Free Radic Biol Med. 2008 Nov 6;
Authors: Zheng L, Kågedal K, Dehvari N, Benedikz E, Cowburn R, Marcusson J, Terman A
There is increasing evidence for the toxicity of intracellular amyloid beta-protein (Abeta) to neurons and the involvement of lysosomes in this process in Alzheimer disease (AD). We have recently shown that oxidative stress, a recognized determinant of AD, enhances macroautophagy and leads to intralysosomal accumulation of Abeta in cultured neuroblastoma cells. We hypothesized that oxidative stress promotes AD by stimulating macroautophagy of Abeta that further may induce cell death by destabilizing lysosomal membranes. To investigate such possibility, we compared the effects of hyperoxia (40% ambient oxygen) in cultured HEK293 cells that were transfected with an empty vector (Vector), wild-type APP (APPwt), or Swedish mutant APP (APPswe).

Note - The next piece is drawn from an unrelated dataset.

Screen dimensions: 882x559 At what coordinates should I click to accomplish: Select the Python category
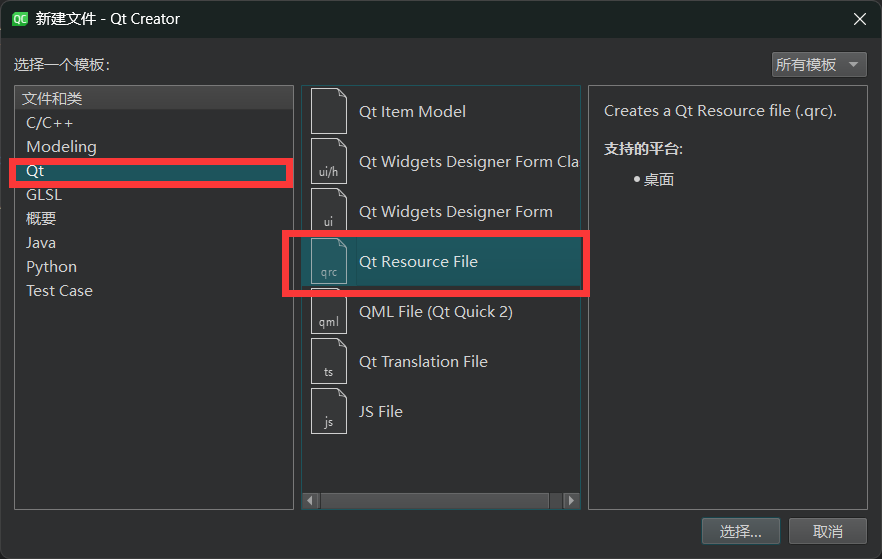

Exposure to hyperoxia for 5 days increased the number of cells with Abeta-containing lysosomes, as well as the number of apoptotic cells, compared to normoxic conditions. The rate of apoptosis in all three cell lines demonstrated dependence on intralysosomal Abeta content (Vector<APPwt<APPswe). Furthermore, the degree of apoptosis was positively correlated with lysosomal membrane permeabilization, whereas inhibitors of macroautophagy and lysosomal function decreased oxidant-induced apoptosis and diminished the differences in apoptotic response between different cell lines. These results suggest that oxidative stress can induce neuronal death through macroautophagy of Abeta and consequent lysosomal membrane permeabilization, which may help explain the mechanisms behind neuronal loss in AD.